A new technique for quickly diagnosing and monitoring diseases of blood vessels in the brain such as Alzheimer’s, stroke, non-convulsive epileptic seizure-like activity and head injuries as well as various psychiatric conditions has been developed by researchers at Ben-Gurion University (BGU) of the Negev in Beersheba.
The method, based on analysis of electro-encephalograph (EEG) patterns of abnormal electrical activity in the brain, was first published in 2019 in Science Translational Medicine Journal under the title “Paroxysmal slow cortical activity in Alzheimer’s disease and epilepsy is associated with blood-brain barrier dysfunction.” The technology paves the way to optimize personal treatments given to patients and to help assess the efficacy of new drug under development
Invented by Dr. Dan Milikovsky and Prof.
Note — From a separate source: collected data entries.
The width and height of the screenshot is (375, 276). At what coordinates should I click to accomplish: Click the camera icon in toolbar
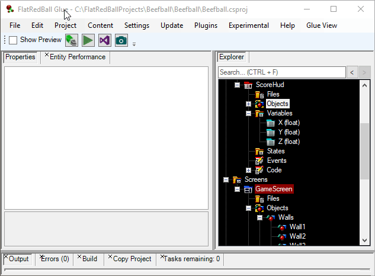tap(121, 40)
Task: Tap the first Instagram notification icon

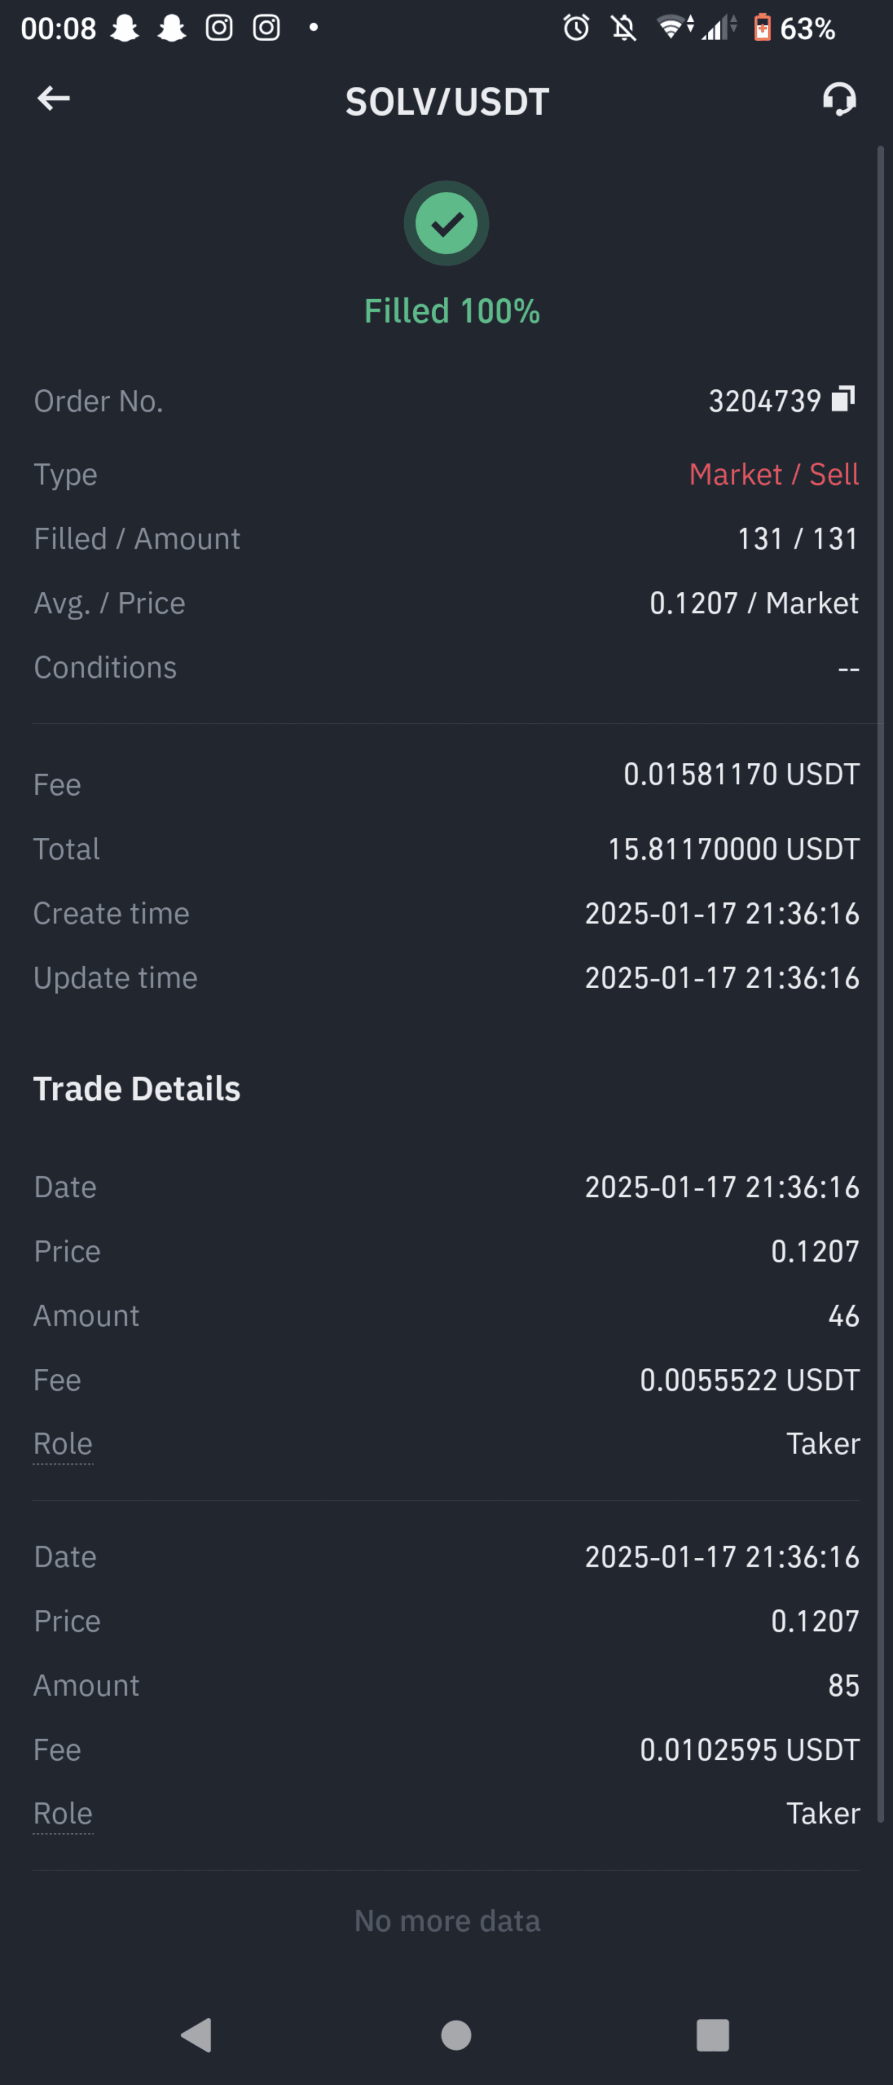Action: coord(219,28)
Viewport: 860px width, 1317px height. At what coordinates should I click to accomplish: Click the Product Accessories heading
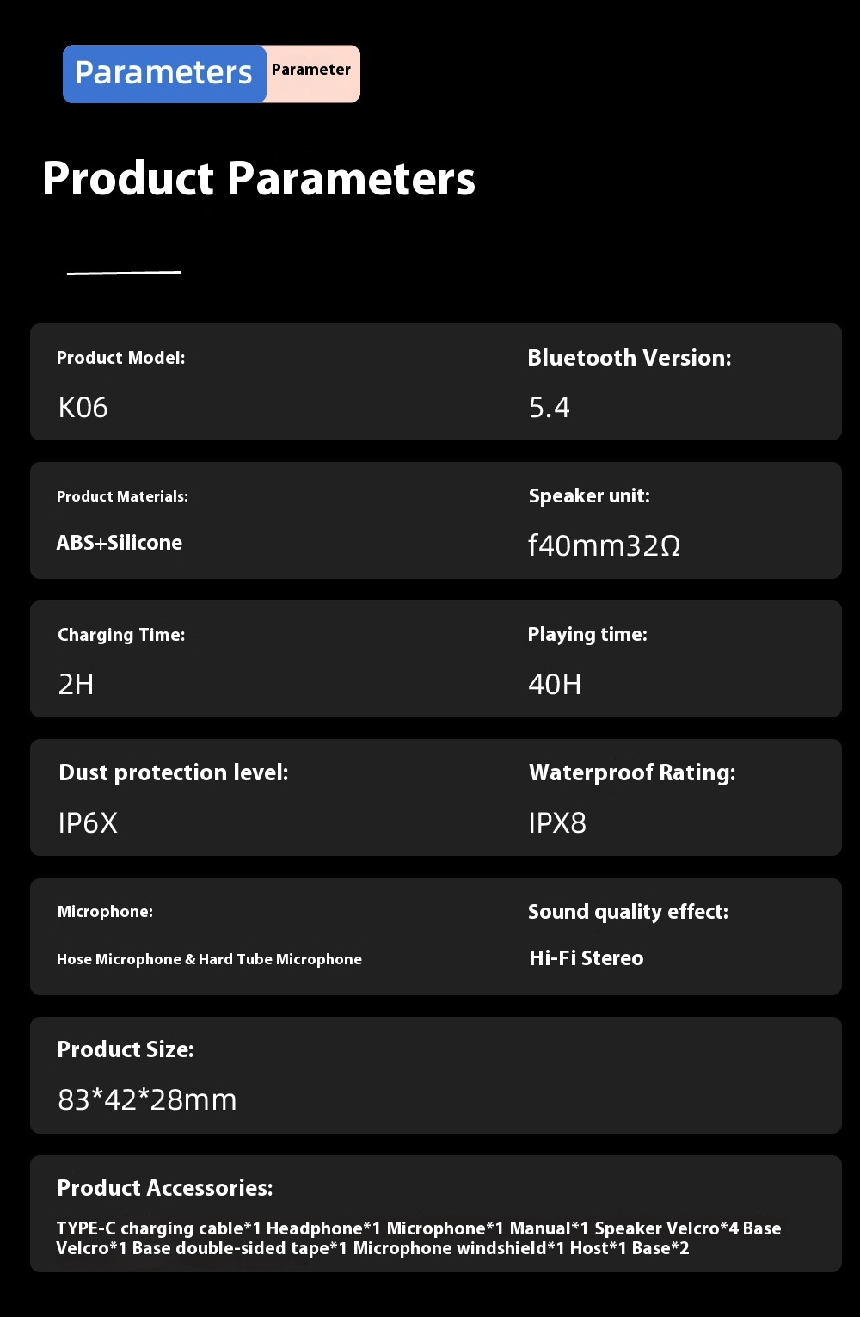coord(165,1188)
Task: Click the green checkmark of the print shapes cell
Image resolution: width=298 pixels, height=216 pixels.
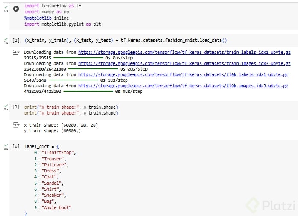Action: point(6,105)
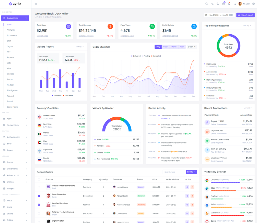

Alon Friedman of BGU’s Zlotowski Center for Neuroscience, the novel method is based on analysis of EEG patterns using proprietary algorithms that they developed.
“The blood-brain barrier (BBB) regulates the communication between the vasculature [blood vessels] and the brain,” they wrote. “Aging and neurological disorders have been associated with BBB defects. Now, we have studied the consequences of BBB impairments in aging and disease.” They studied epilepsy and Alzheimer’s disease in both aging mice and human patients.
BBB impairments were spatially associated with transient electroencephalographic abnormalities. A growing body of evidence shows that epileptic activity is frequent but often undiagnosed in patients with Alzheimer’s disease and has major therapeutic implications.
This abnormal activity reflects pathological changes in dysfunction of the brain blood vessels, which contribute, according to recent studies, to the development of various neurodegenerative and other neuro-psychiatric disorders.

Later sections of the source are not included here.